┌──

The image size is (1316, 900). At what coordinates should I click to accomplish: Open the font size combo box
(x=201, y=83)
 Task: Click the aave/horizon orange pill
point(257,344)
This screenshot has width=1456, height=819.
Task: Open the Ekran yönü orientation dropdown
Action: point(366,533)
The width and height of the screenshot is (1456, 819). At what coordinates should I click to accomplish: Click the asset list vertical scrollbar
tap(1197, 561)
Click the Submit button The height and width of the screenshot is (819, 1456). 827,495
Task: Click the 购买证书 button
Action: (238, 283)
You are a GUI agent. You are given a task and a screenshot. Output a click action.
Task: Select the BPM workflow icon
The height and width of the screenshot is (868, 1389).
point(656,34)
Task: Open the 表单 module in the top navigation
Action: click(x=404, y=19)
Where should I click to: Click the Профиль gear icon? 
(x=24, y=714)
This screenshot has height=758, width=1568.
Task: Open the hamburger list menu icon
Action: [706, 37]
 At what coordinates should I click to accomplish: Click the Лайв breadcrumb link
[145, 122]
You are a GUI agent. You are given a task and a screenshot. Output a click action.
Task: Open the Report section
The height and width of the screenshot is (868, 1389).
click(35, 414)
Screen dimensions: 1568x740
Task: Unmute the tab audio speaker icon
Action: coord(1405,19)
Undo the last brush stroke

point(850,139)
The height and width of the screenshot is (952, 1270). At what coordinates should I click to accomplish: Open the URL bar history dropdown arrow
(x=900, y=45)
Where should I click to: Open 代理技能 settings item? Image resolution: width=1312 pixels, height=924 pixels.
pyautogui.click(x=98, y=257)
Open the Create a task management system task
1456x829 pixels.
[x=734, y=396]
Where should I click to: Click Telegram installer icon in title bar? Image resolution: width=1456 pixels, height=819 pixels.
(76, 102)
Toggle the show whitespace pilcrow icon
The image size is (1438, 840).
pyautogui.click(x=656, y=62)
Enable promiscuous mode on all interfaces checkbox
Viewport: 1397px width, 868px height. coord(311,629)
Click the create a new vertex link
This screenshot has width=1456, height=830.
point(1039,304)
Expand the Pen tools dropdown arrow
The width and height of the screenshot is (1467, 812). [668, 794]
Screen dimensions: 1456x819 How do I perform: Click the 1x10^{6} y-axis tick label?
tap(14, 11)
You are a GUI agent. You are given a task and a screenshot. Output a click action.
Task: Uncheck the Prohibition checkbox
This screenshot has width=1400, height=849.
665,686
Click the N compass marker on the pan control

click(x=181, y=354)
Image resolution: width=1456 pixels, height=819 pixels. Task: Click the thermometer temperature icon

└──

● **WHAT TO PRODUCE**: An exact copy of every entry above is required.

● **RESPONSE FOR THIS EXERCISE**:
The image size is (1316, 900). At what coordinates should I click to accomplish: Open the font size combo box
(x=201, y=83)
 Task: Click the aave/horizon orange pill
point(257,344)
This screenshot has width=1456, height=819.
Task: Open the Ekran yönü orientation dropdown
Action: point(366,533)
The width and height of the screenshot is (1456, 819). At what coordinates should I click to accomplish: Click the asset list vertical scrollbar
tap(1197, 561)
Click the Submit button The height and width of the screenshot is (819, 1456). 827,495
Task: Click the 购买证书 button
Action: (238, 283)
You are a GUI agent. You are given a task and a screenshot. Output a click action.
Task: Select the BPM workflow icon
The height and width of the screenshot is (868, 1389).
point(656,34)
Task: Open the 表单 module in the top navigation
Action: click(x=404, y=19)
Where should I click to: Click the Профиль gear icon? 
(x=24, y=714)
This screenshot has height=758, width=1568.
Task: Open the hamburger list menu icon
Action: [706, 37]
 At what coordinates should I click to accomplish: Click the Лайв breadcrumb link
[145, 122]
You are a GUI agent. You are given a task and a screenshot. Output a click action.
Task: Open the Report section
The height and width of the screenshot is (868, 1389).
click(35, 414)
Screen dimensions: 1568x740
Task: Unmute the tab audio speaker icon
Action: coord(1405,19)
Undo the last brush stroke

point(850,139)
The height and width of the screenshot is (952, 1270). At what coordinates should I click to accomplish: Open the URL bar history dropdown arrow
(x=900, y=45)
Where should I click to: Open 代理技能 settings item? Image resolution: width=1312 pixels, height=924 pixels.
pyautogui.click(x=98, y=257)
Open the Create a task management system task
1456x829 pixels.
[x=734, y=396]
Where should I click to: Click Telegram installer icon in title bar? Image resolution: width=1456 pixels, height=819 pixels.
(76, 102)
Toggle the show whitespace pilcrow icon
The image size is (1438, 840).
pyautogui.click(x=656, y=62)
Enable promiscuous mode on all interfaces checkbox
Viewport: 1397px width, 868px height. coord(311,629)
Click the create a new vertex link
This screenshot has width=1456, height=830.
point(1039,304)
Expand the Pen tools dropdown arrow
The width and height of the screenshot is (1467, 812). [668, 794]
Screen dimensions: 1456x819 How do I perform: Click the 1x10^{6} y-axis tick label?
tap(14, 11)
You are a GUI agent. You are given a task and a screenshot. Output a click action.
Task: Uncheck the Prohibition checkbox
This screenshot has width=1400, height=849.
665,686
Click the N compass marker on the pan control

click(x=181, y=354)
Image resolution: width=1456 pixels, height=819 pixels. Task: Click the thermometer temperature icon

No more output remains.